◆ **What the task asks**
Check every line of the entries below for "agent", and copy the lines that have it.
START Provided information
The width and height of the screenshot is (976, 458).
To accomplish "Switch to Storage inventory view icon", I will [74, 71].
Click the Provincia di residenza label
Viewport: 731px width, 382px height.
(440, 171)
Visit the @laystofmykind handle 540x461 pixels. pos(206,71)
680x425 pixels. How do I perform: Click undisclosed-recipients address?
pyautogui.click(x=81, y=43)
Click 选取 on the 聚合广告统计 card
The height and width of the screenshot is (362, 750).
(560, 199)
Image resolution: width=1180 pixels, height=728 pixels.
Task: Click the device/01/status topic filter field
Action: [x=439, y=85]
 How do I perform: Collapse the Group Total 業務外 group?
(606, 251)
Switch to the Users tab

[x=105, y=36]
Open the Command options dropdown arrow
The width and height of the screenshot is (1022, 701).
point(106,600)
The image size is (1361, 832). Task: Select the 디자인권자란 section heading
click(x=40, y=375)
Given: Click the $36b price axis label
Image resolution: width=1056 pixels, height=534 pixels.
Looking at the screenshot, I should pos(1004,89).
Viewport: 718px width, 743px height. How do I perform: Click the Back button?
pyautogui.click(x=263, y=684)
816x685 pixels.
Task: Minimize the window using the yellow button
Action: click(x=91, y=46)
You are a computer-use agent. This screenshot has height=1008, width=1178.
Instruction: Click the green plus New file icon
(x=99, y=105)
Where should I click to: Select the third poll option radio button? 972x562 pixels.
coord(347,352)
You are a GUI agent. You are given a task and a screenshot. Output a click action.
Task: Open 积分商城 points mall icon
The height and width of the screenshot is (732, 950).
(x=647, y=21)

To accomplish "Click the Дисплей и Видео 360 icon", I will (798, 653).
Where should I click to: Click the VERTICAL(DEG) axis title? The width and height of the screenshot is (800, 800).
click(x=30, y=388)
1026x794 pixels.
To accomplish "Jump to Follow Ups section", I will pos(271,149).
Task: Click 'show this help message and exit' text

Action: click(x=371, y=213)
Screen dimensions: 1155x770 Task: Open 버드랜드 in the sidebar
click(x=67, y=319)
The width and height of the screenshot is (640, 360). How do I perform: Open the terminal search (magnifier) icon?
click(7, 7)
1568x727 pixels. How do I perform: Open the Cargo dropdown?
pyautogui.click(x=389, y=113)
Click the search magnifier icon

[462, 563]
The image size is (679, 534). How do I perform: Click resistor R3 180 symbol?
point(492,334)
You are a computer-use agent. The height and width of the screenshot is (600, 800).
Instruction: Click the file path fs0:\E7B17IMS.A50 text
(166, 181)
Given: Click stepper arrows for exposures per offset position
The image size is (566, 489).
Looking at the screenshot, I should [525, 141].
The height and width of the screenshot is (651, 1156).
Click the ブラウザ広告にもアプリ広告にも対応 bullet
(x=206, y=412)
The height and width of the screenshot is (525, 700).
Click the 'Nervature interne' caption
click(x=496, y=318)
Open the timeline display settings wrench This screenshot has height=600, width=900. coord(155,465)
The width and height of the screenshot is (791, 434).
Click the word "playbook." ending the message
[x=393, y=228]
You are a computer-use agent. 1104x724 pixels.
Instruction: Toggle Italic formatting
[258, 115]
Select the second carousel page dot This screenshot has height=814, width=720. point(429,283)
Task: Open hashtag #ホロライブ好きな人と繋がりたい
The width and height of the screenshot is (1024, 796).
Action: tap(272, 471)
END Provided information
◆ **Response below**
You are a computer-use agent. This screenshot has height=1008, width=1178.
You are a GUI agent. You are given a task and a screenshot. Output a click action.
You are a computer-use agent. The height and width of the screenshot is (600, 800).
You are a computer-use agent. 1104x724 pixels.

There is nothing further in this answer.